Самолет плавно вошел в крен, оставляя слева Анапу и разворачиваясь на север; теперь под нами стелилась рваная облачность, справа виднелась невысокая гряда пока еще молодой кучевки. Все это я видел не однажды, а тут подумалось, что и самолет, поднявший меня в небо, и вся летная жизнь, на которую я возлагаю столько надежд, являются по сути замкнутым пространством, и выходит, что, взлетая и поднимаясь выше облаков, я не вырываюсь из обычного круга, да и не вырвусь, пожалуй; и дело не в самолетах, а во мне самом. Мне казалось, что-то трагическое таилось в жизни, а полеты только подчеркивали это. Было похоже на то, будто бы я тянулся к чему-то рукой, и, чем больше тянулся, тем дальше оно отодвигалось и... Додумать мне помешал диспетчер, он прощался с нами, потому что мы выходили из его зоны. Я поймал себя на мысли, что мне не хочется додумывать, и голос диспетчера оказался своеобразным спасением. Возможно, всем людям не хочется додумывать до конца, доходить до истины. Не знаю, но в тот момент мне хотелось услышать голос человеческий, и, нажав кнопку внутренней связи, я спросил:
— Саныч, вы не находите, что жизнь прекрасна?

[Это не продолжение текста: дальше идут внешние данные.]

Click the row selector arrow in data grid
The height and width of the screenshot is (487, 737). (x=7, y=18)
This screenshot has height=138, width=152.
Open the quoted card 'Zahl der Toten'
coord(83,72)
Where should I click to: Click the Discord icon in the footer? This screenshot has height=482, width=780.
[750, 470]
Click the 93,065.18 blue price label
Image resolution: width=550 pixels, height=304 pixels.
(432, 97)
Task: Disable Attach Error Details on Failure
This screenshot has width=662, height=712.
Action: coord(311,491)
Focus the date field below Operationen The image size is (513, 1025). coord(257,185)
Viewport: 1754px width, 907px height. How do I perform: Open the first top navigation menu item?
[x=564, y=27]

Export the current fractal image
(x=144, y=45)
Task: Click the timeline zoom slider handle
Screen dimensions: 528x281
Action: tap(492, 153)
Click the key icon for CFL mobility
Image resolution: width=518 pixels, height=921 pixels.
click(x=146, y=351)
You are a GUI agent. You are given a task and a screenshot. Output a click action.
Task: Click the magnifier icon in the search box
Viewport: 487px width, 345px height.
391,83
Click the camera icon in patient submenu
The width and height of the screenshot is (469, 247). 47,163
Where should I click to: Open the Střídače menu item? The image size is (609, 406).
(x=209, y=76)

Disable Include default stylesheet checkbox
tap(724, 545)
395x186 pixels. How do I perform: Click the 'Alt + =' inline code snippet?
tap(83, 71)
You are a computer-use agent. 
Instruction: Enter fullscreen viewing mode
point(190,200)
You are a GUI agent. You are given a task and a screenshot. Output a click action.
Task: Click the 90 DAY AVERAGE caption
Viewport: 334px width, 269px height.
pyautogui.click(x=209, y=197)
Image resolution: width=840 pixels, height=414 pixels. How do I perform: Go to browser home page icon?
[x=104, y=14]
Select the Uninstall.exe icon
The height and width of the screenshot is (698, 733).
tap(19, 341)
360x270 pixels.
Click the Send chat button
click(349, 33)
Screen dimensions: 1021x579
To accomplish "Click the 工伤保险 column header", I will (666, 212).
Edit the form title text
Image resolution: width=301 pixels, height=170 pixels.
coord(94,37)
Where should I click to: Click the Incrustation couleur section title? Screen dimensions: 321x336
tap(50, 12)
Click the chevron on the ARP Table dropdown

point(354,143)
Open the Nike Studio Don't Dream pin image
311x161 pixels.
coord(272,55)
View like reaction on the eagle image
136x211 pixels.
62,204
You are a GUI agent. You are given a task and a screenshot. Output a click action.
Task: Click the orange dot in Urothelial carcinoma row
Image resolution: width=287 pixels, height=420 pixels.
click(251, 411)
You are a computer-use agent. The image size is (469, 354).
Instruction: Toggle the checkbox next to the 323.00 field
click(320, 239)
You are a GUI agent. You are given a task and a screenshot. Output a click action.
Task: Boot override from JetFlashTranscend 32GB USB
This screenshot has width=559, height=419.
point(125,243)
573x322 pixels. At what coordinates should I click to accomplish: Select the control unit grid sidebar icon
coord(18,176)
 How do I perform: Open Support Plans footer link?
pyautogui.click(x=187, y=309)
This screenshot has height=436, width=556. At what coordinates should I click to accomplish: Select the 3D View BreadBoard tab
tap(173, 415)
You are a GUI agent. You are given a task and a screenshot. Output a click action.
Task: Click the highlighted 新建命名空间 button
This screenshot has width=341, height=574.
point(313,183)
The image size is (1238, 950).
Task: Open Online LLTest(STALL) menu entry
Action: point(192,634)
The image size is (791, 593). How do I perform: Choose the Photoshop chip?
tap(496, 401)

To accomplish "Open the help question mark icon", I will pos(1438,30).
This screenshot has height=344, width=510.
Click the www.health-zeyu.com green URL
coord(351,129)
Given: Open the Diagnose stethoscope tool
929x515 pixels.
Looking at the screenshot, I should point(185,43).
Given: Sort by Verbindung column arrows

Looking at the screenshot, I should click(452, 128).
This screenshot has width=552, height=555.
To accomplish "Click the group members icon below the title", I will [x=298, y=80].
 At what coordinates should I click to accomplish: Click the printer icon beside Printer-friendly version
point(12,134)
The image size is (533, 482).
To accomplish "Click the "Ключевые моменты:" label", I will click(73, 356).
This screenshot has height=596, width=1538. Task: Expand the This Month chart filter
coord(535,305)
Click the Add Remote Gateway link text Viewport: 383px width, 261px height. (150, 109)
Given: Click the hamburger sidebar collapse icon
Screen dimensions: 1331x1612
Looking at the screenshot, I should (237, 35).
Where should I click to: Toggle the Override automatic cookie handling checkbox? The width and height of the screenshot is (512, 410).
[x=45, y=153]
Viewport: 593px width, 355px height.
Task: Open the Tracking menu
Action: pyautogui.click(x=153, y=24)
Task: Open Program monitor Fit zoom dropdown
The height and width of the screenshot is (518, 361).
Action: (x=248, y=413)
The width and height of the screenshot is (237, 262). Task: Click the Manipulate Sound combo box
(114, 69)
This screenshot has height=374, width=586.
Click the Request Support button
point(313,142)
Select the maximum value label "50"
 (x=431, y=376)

— Удивительно прекрасна, — ответил он, будто ждал этого вопроса. — Жаль только, что мы не всегда об этом помним.
— Что же в ней удивительного?
— Она сама, — сказал Саныч — Что это на тебя нашло?
— Просто так, — подмигнул я Тимофею Ивановичу, который смотрел на меня с испугом, и на лице его читался вопрос — не перегрелся ли я вчера на пляже.
— Бывает, — проговорил Саныч задумчиво. — Посмотришь вокруг, подумаешь и ничего не поймешь.
— Это точно! — ответил я ему его же словами.
И Тимофей Иванович вдруг щедро улыбнулся, словно бы соглашаясь со мною. В этот момент возвратился Рогачев, спросил, все ли нормально, и забрался в свое кресло.
— Сейчас подадут легкую закуску, — обрадовал он нас, хотел было сказать о единственной радости в жизни, но, видно, передумал. — Отчего в самолете всегда голодный?
— Сие есть тайна, — ответил Саныч равнодушно.